A beautiful flying geese pattern could be seen forming on the Far and South East Asian economic horizon. Japan was the lead goose, leading second tier geese (less developed countries of East Asia) which in turn were leading the third tier geese (the least developed countries of East and South East Asia). And eventually China joined in.
The Asian miracle had begun.
However, an economy totally reliant on exports to the developed world is always at the mercy of the consumers in those developed economies. For the past thirty years, beginning early 1980s, the United States and the countries in Western Europe has seen tremendous growth in its citizens – including corporate citizens – well being. There has been a vast accumulation of wealth and an equally great accumulation of debt by these economies and that has fuelled the uninterrupted consumption frenzy for thirty years. Retail and corporate consumers in these countries were buying anything and everything, cars, toys, refrigerators, TV sets, laptops, computers, video cameras, heavy machinery, construction equipment, garments, fashion accessories, just about anything. And that “just about anything” was being produced in the factories of Japan, East Asia and China. Even before, in the decades of 1960s and 1970s, American and Western Europe was industrializing fast and their appetite for Japanese exports, both industrial and consumer goods was rather high.
All this had to end someday. During the Asian Financial Crisis in 1997, many pundits had predicted the death of this flying geese model. Many had cast doubt, inappropriately though, that most of Asia, excluding Japan, was all about sweat and cheap labor and that unless it moved up the value chain to incorporate brainpower, technology and research and development it was doomed to fail sooner or later. These pundits were proven wrong. The Asian financial crisis came and went.
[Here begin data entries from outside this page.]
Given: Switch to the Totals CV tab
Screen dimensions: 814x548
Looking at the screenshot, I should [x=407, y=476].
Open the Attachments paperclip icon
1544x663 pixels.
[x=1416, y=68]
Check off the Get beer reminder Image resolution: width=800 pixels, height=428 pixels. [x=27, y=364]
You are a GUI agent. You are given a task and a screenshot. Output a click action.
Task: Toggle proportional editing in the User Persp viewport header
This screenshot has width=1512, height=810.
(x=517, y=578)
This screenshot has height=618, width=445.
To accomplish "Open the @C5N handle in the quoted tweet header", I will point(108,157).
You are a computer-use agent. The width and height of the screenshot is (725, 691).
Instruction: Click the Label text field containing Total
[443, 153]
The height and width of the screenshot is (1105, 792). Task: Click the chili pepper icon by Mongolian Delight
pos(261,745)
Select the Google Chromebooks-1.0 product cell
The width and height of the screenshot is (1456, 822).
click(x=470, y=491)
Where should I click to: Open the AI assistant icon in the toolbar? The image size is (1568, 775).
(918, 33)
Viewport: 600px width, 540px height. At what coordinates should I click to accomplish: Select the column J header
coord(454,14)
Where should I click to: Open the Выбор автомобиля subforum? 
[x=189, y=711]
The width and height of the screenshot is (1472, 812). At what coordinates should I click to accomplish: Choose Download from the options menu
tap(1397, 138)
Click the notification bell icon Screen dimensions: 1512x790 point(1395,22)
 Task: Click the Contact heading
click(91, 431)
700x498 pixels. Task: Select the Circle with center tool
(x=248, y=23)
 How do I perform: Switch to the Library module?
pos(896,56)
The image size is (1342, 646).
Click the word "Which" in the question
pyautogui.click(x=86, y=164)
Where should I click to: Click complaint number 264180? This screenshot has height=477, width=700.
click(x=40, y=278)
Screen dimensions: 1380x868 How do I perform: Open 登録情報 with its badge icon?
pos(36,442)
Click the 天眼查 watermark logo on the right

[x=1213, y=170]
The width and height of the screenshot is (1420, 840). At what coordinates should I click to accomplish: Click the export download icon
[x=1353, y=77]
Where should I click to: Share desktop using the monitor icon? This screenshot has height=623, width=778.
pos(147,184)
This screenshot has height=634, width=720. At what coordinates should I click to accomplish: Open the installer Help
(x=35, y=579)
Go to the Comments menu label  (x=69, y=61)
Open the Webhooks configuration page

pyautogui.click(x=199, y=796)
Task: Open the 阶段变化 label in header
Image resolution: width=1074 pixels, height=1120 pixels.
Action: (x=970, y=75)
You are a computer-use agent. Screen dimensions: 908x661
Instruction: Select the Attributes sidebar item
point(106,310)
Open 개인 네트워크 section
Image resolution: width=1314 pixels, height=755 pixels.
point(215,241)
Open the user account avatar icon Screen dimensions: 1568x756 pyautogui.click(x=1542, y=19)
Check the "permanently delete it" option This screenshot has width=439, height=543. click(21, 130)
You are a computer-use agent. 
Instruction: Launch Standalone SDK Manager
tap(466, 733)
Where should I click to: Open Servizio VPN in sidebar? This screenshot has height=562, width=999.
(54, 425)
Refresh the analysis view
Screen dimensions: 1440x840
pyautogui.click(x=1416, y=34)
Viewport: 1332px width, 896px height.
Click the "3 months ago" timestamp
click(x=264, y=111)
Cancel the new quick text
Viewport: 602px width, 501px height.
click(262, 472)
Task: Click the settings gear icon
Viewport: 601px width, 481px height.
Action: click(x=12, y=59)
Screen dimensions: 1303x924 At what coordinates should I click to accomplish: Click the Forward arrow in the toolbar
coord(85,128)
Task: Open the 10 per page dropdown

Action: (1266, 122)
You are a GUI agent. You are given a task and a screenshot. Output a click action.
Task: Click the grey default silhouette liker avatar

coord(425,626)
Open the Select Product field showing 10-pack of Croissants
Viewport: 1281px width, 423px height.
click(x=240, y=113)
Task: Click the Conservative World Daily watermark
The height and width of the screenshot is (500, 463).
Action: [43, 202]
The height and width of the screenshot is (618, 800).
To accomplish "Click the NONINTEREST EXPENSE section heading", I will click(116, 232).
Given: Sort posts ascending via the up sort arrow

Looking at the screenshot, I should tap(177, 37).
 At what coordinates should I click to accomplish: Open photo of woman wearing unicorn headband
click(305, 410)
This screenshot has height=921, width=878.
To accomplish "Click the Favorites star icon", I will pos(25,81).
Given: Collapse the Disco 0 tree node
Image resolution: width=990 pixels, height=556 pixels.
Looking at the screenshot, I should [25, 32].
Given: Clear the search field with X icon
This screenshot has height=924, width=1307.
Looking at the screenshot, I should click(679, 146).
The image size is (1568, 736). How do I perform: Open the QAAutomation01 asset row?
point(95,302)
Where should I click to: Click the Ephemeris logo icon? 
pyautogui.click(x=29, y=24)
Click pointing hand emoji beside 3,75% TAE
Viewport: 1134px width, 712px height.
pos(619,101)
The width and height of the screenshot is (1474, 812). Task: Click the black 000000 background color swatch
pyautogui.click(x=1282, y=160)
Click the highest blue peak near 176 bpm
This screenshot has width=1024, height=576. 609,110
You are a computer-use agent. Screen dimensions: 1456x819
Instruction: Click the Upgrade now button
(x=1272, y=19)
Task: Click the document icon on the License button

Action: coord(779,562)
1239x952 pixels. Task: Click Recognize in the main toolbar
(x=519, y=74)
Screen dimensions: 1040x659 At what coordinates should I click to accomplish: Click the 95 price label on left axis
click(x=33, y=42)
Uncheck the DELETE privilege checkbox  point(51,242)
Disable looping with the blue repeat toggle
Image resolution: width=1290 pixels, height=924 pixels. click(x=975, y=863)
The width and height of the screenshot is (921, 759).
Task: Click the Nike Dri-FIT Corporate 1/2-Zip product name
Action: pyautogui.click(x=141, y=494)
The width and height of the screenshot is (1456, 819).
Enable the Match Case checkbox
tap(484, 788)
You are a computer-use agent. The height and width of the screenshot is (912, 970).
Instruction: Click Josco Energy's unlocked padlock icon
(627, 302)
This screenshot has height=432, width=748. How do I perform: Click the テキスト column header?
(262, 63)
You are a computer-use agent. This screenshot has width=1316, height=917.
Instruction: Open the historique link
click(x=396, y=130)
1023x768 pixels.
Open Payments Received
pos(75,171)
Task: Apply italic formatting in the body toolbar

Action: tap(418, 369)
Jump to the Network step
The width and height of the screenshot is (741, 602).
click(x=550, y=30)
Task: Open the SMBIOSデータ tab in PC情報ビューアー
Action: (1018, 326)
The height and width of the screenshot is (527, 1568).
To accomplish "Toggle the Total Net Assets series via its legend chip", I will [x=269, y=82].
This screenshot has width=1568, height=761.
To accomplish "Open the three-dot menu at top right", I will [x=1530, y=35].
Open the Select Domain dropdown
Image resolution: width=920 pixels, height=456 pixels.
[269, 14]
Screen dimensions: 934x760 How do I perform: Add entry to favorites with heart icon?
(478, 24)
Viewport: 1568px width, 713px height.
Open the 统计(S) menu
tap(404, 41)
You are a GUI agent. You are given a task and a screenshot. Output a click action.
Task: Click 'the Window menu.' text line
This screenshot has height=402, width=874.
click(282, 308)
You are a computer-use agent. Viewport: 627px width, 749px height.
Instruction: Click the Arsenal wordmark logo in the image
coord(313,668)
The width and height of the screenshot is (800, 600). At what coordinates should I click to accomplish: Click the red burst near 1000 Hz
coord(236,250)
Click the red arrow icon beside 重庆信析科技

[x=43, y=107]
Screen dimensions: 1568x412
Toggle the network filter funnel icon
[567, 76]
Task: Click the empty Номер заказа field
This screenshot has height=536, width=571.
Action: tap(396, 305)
The East and South East Asian economies reformed, Governments in these countries adopted austerity measures and the economic growth was put back on track. Labor intensive manufacturing in China and other East and South East Asian economies continued to boom, exports from these economies roared ahead, fuelling a boom in the shipping industry never seen before and the geese kept flying, perhaps, more so than ever before.
After the implosion of the global economy and especially those of the developed world in the U.S. and Western Europe, beginning late 2007 the whole paradigm of development economics has changed. With the sole exception of India, every other major developing and developed economy of North, East and South East Asia, including China and Japan are grappling with the other side of the equation of development, i.e. domestic consumption. And this time around the problem seems deep and structural. It is clear that there is no easy way out.
Perhaps, the flying geese are finally dead!